■ What to do ■
Once you have read the records below, restate them word for word.

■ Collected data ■
▬▬▬▬▬▬
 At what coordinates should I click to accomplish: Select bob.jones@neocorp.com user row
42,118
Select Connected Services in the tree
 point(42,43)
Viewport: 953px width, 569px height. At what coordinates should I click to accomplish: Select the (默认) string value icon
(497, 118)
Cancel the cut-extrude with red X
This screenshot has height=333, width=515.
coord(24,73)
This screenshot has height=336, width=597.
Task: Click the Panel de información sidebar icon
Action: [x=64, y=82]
▬▬▬▬▬▬
■ Answer for the task ■
 At what coordinates should I click to accomplish: Select bob.jones@neocorp.com user row
42,118
Select Connected Services in the tree
 point(42,43)
Viewport: 953px width, 569px height. At what coordinates should I click to accomplish: Select the (默认) string value icon
(497, 118)
Cancel the cut-extrude with red X
This screenshot has height=333, width=515.
coord(24,73)
This screenshot has height=336, width=597.
Task: Click the Panel de información sidebar icon
Action: [x=64, y=82]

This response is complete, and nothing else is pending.